If there's one thing Texans love, it's a good party. But if you ask self-respecting Lone Star carousers what turns a bash into a blast, they won't say beer or barbecue. They know it all comes down to the music. And there's one band that can rouse revelers like no other: Two Tons of Steel.
Two Tons' rambunctious brand of country-rooted rock has been inspiring listeners in the great republic — and far beyond — for more than two decades, and with its 10th album, NOT THAT LUCKY, the band is ready to throw its weight around even more.

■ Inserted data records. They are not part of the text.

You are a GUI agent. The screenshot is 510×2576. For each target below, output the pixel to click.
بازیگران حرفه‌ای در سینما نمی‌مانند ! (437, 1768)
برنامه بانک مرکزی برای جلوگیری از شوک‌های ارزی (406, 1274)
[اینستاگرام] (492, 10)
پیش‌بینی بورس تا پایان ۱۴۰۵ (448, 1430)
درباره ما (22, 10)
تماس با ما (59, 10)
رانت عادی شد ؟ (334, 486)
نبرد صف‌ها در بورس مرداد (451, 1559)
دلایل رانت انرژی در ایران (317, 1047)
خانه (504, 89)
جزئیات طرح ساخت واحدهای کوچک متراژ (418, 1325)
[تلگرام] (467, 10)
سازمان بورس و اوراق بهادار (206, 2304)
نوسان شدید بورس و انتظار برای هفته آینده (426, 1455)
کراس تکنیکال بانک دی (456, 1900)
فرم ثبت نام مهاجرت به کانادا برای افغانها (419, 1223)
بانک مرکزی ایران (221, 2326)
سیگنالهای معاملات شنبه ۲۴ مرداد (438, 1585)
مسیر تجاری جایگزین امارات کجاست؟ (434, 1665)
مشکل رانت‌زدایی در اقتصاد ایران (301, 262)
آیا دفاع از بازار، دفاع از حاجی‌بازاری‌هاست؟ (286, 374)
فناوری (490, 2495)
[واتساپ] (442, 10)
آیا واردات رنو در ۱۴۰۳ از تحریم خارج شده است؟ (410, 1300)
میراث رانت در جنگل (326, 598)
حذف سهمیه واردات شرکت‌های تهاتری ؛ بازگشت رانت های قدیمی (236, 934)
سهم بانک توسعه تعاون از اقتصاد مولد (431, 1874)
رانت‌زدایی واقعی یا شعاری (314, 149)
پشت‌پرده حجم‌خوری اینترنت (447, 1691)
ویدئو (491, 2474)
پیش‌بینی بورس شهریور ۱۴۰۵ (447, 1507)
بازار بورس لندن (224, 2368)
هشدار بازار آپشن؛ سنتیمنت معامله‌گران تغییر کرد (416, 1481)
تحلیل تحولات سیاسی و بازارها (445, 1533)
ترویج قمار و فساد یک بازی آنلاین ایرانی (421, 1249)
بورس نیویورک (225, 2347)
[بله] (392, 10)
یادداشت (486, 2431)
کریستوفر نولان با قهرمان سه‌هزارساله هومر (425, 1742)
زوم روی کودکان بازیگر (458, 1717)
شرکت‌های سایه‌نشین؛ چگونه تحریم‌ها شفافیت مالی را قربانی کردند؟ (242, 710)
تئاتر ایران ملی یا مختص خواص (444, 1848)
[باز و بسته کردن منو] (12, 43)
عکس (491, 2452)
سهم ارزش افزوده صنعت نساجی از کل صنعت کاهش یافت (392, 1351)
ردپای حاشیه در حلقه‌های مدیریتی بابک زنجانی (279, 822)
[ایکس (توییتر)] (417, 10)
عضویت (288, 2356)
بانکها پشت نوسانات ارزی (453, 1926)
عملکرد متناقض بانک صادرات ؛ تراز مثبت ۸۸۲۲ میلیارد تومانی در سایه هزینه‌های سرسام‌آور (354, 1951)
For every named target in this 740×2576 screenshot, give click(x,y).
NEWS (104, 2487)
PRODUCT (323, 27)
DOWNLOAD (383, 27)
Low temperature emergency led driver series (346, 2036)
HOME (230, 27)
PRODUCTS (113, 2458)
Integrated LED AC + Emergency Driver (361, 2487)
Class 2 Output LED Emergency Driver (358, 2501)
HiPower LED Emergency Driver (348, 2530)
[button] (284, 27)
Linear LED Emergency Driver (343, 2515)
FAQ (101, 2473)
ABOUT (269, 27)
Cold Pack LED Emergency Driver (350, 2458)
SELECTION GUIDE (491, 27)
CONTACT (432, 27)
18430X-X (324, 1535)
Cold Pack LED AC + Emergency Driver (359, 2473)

NOT THAT LUCKY, which reached #4 on the Americana Music Charts in Sept/Oct 2009 is the band's first studio album since 2005's VEGAS (which ranked among the top 20 Americana albums for 2006) is its fourth helmed by Lloyd Maines, Texas' most in-demand producer (the Flatlanders, Dixie Chicks, Pat Green, James McMurtry). Explaining why he always clears his schedule for Two Tons of Steel, Maines simply declares, "They're one of the best bands in Texas."
And beyond. Already familiar to fans of the Grand Ole Opry, where Two Tons has performed some eight times, and to visitors at Nashville's Country Music Hall of Fame, where it appears in a documentary about country music, Two Tons tours Europe regularly and in 1997, became the first U.S. act in 37 years to perform in the national theater of Havana, Cuba. It's so beloved in its home state that Two Tons of Steel is featured in the IMAX film, "Texas: The Big Picture," and is considered an institution at the state's oldest, most revered dance hall, Gruene Hall, where its annual Two Ton Tuesdays summer series has been selling out for 14 years (and can be witnessed via the 2006 CD/DVD release, TWO TON TUESDAY LIVE!).
Lead singer-acoustic guitarist Kevin Geil does the heavy lifting when it comes to describing the San Antonio-based band's sound. "Two Tons is two tons of steel," he says. "We're kind of in your face, almost punk rock at times."
It's high-energy, that's for sure. Inspired equally by Elvis Presley and the Ramones, Two Tons combines the talents of the kinetic Geil with Dennis Fallon on electric guitar, Chris Dodds on drums and harmony vocals, and Chris Rhoades on upright and electric bass, joined in the studio by regular contributor Danny Mathis on pedal and straight steel. B3 player Riley Osborne, fiddler Brian Beken, acoustic guitarist/vocalist Tom Gillam and vocalist Drew Womack also played on NOT THAT LUCKY along with producer Maines, who added some acoustic guitar. Gillam, in fact, wrote the closing track, "Bottom of the Bottle," and sings the second verse.
The album was recorded over the course of a month at The Zone in Dripping Springs, outside of Austin.
"It was really nice, because VEGAS was done in six days straight, including mixing, so there wasn't a lot of chance to sit back and listen," Geil says. Recording a few days at a time gave the band the luxury to change a line here and there, or try new approaches — often based on Maines' suggestions.
"Lloyd is a master at taking what you have and making it better, but it's still the same," says Geil with a laugh, "like on ‘Alcohol and Pills,' which is a Fred Eaglesmith song. When we went in, we were doing it as almost a train beat, and when Lloyd listened to it, he said, ‘Try this. Boom-chi-chi-dom.' So that right there changed the whole feel of the song. The train beat was just too busy. It would have been a good song, but when you listen to it — when we listen to it — it's like, that's right. It's all about the feel.
"We push the envelope of our abilities every album," says Geil, "and this album, Lloyd just really did a great job pushing us even further."
The new disc also contains the debut recording of "Without Your Love," a song by hit-making tunesmith Monte Warden (co-writer of George Strait's "Desperately") penned with Two Tons of Steel in mind.
Geil, who wrote the other cuts on NOT THAT LUCKY, until recently had a second career as the San Antonio Express-News' award-winning senior photographer. A massive round of layoffs gave him the opportunity to concentrate on the band fulltime. With the kind of work ethic that already has the band performing 200 dates a year, consistently earning top honors in San Antonio music polls and backing by its new label, Smith Entertainment Records, Two Tons is chomping at the bit. The band is itching to get out and pump up new audiences with its Two Tons cheer and its now-classic countrified version of the Ramones' "I Wanna Be Sedated" (a take so popular, other bands have covered it), not to mention its new tunes.
"We're primed right now," says Geil. "We're ready to go." Ready to ladle out some hot molten steel, that is.